Right - this is like a (very sad) inside joke among Swift programmers. It is true that we currently force all swift programmers to learn this, but that doesn't make it the right thing!

I don't see your point here Ben. I don't see a credible claim that if var and if let occur with the same frequency. Neither you nor anyone else has made that claim.

My claim is that we should look at the user problem that needs to be solved, and figure out the best way to solve it. Yes, just sugaring if let x { and if var x { would make people "stop complaining", but that doesn't mean it is the best solution.

The actual problem here is the if let x = x { problem, not the var equivalent. Unwrapping optionals with a shadowing rebind needs to be solved (in my opinion) and I expect that we will also have to solve the same problem with borrowing rebinds. The mutating version of this is not at all important from the data I've seen, so claims we need to build a "superficially general" solution doesn't seem justified. There seems like ample space to explore better approaches.

You seem to be hilariously ignoring the point of my text you are quoting. The text you are quoting is intentionally trying to distill the difference between whether consistency with var/let is important or whether solving the "if let x = x {" specific problem is important.

I agree the later is important, but there is no evidence the former is. While I am often on the side of consistency, I am not for surface level consistency where it doesn't make sense.


If you back out of this and look at how Swift works, it is worthwhile to remember that the existing if let syntax is a bad abuse of pattern matching syntax. if let x is not specific to x being a name, it is a series of special cases around a more general pattern matching and desugaring syntax that was over priviledged for optionals. This overpriviledge forced us to further complicate the language by introducing if case (and guard, etc)

The more principled Swift 1.0 design would have been to use if let x? = expression to unwrap optionals (Rust learned from this mistake and corrected it).
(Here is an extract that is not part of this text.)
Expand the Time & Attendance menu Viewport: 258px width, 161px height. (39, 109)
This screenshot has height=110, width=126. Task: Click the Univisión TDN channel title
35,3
If we would have done this, we would have decided it wasn't ergonomic enough for the common case, and while therefore have originally introduced the "unwrap" syntax for the optional case (if unwrap x = expression), instead of overloading keywords like we did.

This would have made if let x? = expr { the general case (eliminating the need for if case entirely). The if unwrap x = expr { sugar would have covered the common case, and then if unwrap x { would be the privileged form of if unwrap x = x {.

Given where we are now, I don't see any reason not to fix this. I also don't see any reason to see this as an overreach. There are no compatibility problems with this - correcting this now would make Swift more uniform and teachable AFAICT.

Like some others on this thread, you are stating your opinions as though they are facts without justifying them or acknowledging other people's perspectives and the truth behind them. There is no hyperbole to claiming that "eliminating some of the syntax" makes it easier to overlook things -- it seems plainly true that less syntactically heavy things are easier to overlook than syntactically heavier things.

The actual point here is that people will see mutations of myThing later in the code (myThing = thing()) and assume the original is updated. Because .... that is how swift works. Yes, rebindings and shadowings of the same name are possible, but we shouldn't make them prone to introducing new bugs with minimal syntax!

I completely disagree. We are introducing new type system features for ownership. You can't pretend they don't exist. We have survived for 7 years without this. You can't pretend that isn't the case.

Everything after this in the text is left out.